Selon l’article L. 1221-1 Code du travail : « Le contrat de travail est soumis aux règles du droit commun. Il peut être établi selon les formes que les parties contractantes décident d’adopter. »

Il s’avère alors que le régime de la preuve en matière prud’homale est érigé par le Code civil, et en particulier, par l’article 1353 et suivants du Code civil.

Ainsi, les dispositions du Code civil sont également applicables dans les procédures devant les juridictions prud’homales, sauf disposition contraire.

Étant donné l’objet de cette discussion, l’article 1358 du Code civil est de fort intérêt, car il dispose que le principe est la liberté de la preuve.

À cet effet, les juges doivent faire preuve de vigilance quand ils décident d’écarter des éléments de preuve apportés par les parties, puisqu’un tel écartement doit demeurer exceptionnel.

C’était notamment le cas, lors d’un litige tranché par la Cour d’appel de Toulouse, qui opposait un salarié ayant fait l’objet d’une mise à pied disciplinaire, à son employeur.

Étant saisie par le salarié d’une demande en nullité de la sanction, la Cour a écarté les preuves apportées par l’employeur, car d’un côté, il s’agissait d’un témoignage provenant d’un salarié intervenant accessoire dans la procédure, et de l’autre côté, d’un témoignage anonymisé d’un autre salarié.

Elle n’a pas considéré non plus, les comptes-rendus des entretiens de la direction des ressources humaines avec ces deux salariés, relatifs aux agissements du demandeur à leur encontre.

En conséquence, l’employeur n’a pas pu prouver que les faits incriminés à l’encontre du salarié existent et qu’ils constituent des fautes.

Par la suite, l’employeur a saisi la Cour de cassation.
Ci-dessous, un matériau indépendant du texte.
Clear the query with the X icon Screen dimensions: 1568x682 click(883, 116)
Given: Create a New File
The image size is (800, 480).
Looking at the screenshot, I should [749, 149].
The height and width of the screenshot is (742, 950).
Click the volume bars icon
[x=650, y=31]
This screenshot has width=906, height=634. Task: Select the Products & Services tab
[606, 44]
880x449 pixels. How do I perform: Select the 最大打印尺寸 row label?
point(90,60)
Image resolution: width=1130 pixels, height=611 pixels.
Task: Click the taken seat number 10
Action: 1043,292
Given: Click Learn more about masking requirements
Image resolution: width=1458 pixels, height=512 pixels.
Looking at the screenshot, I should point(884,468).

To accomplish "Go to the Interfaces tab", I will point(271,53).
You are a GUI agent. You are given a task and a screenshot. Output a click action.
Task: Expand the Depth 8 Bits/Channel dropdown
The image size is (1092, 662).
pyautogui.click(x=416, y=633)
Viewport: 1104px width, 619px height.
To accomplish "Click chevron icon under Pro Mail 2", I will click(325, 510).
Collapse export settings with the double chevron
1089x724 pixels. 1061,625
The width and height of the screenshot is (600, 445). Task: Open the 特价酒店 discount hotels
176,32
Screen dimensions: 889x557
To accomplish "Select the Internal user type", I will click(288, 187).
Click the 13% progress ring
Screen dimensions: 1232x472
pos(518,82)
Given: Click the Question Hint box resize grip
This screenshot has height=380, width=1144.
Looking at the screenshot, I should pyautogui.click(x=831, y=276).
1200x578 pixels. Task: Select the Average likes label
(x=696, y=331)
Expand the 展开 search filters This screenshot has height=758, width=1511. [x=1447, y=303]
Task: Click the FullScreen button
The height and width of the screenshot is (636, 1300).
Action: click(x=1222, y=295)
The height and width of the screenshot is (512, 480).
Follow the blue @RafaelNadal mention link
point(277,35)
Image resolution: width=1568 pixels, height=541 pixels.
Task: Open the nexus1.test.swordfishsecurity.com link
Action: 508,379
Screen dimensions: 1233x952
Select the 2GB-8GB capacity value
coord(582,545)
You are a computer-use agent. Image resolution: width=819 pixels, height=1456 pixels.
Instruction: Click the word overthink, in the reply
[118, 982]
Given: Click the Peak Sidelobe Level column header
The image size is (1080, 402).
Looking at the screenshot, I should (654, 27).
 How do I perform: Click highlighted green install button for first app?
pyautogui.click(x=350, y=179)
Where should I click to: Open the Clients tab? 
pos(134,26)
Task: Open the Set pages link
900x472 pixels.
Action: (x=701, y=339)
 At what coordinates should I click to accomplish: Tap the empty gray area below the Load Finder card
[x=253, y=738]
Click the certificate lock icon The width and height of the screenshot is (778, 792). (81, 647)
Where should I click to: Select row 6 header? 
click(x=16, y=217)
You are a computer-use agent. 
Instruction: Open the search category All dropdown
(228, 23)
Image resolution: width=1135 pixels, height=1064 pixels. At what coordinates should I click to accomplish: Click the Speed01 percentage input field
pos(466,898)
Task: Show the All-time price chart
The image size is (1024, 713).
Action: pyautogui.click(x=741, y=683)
Elle avait alors cassé l’arrêt attaqué et, en vue de l’article 6, § 1 et 3, de la Convention européenne des droits de l’homme et le principe de liberté de la preuve en matière prud’homale a retenu que :

– bien si le juge ne peut fonder sa décision uniquement ou de manière déterminante sur des témoignages anonymes, il peut néanmoins prendre en considération des témoignages anonymisés,  lorsque ceux-ci sont corroborés par d’autres éléments permettant d’en analyser la crédibilité et la pertinence,

– en déclarant sans valeur probante l’attestation anonyme et le compte-rendu des entretiens avec la direction des ressources humaines, la Cour d’appel avait constaté que ces deux pièces n’étaient pas les seules produites par l’employeur pour caractériser la faute du salarié et

– il appartenait au juge d’apprécier la valeur et la portée des preuves apportées par l’employeur.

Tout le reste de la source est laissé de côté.